Learning to Live with Change: Stroke, Retirement, and Independence

So I think I might shift gears a little here. As many of you know—and if you don’t, I’ll tell you again—I had a stroke a little over a year ago. Things were already going poorly in my career, and that was the moment I realized why I had been struggling so much in the months before.

It wasn’t a massive, life-altering stroke, but it was still significant. It was only discovered because I was having cognitive changes and ended up getting an MRI, which revealed a fresh stroke less than two hours old. I was admitted overnight for a battery of tests and observation, and the next morning, the team determined I was stable enough to go home.

For many of you, this is old news. But what came immediately after is what changed my life. At my boss’s suggestion, I filed for immediate disability retirement. He told me that if I couldn’t safely perform my job, retirement was the logical step—especially given the looming challenges I was already facing. So, overnight, I went from being on FMLA to officially retired. No long goodbye, no farewell tour—just done.

Here’s the thing: even in your late 50s, the concept of retirement can feel bizarre. Part of me still doesn’t believe I’m fully an adult (stop laughing, all of you). Years of being in the Army left me accustomed to structure and being told what to do. The idea of being retired felt alien, like I hadn’t earned the right yet. And yet, here I was—retired, whether I believed it or not.

That began a steep and strange learning curve: what does a retired person actually do all day? I knew some people had grand plans—RV trips, world travel, remote cottages. Me? I had planned to work at least another five or six years. I didn’t have a roadmap for this new reality. In some ways, the shift into retirement was as significant as becoming a widow the year before. Both forced me into unfamiliar territory, both left me trying to rebuild a life without a plan.

The hardest part was independence. Stroke recovery is unpredictable, and in those first months, I was terrified of how long I could remain self-sufficient. Honestly, I’m still concerned sometimes. The fear softened as I made small improvements and learned adaptive skills, but it never completely disappears.

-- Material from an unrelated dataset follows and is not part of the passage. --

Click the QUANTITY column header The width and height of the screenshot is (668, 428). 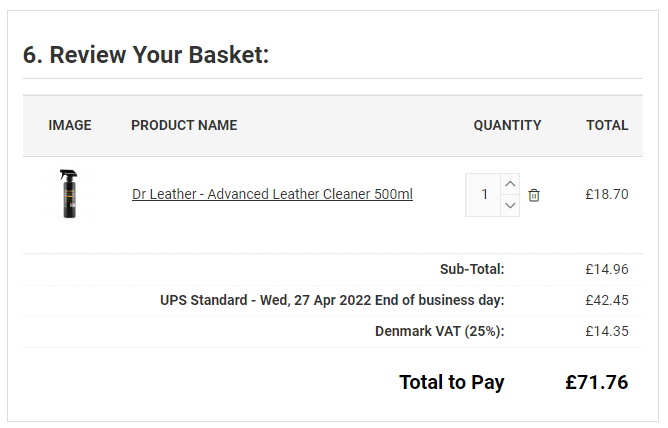(507, 125)
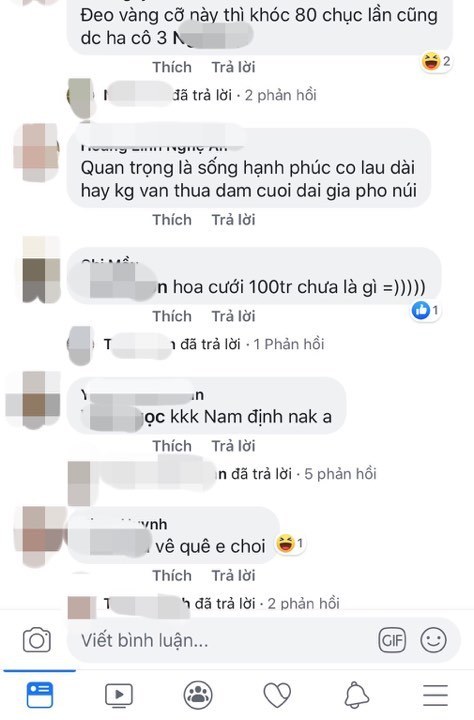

One lesson that hit hard was watching myself mirror my mother’s last years. She, too, minimized her difficulties because she wanted to protect her independence. I used to get frustrated with her for not being honest about her health—but then I caught myself doing the same thing. Loss of independence is terrifying. You either work to appear better, push to get stronger, or you cover it up and hope no one notices. My mom did that until it nearly killed her. After a bad fall, she developed compartment syndrome in her thigh—a complication that marked the beginning of her decline. We saw it, we knew it, but her resistance to giving up independence drove much of her struggle.

Empathy is a bitch. In one year, I gained two forms of it I never thought I’d know: empathy for substance use (after my own struggles) and empathy for hiding disability (after my stroke). Neither lesson was easy, but both left me changed. Understanding doesn’t make it less painful—it just means I now recognize the same patterns in myself that I once judged in others.

And maybe that’s what this phase of life is about: learning the hard lessons, facing your fears, and admitting that independence—while precious—is not the same as invincibility.

Your dog’s and your mother’s love are the only thing that is invincible.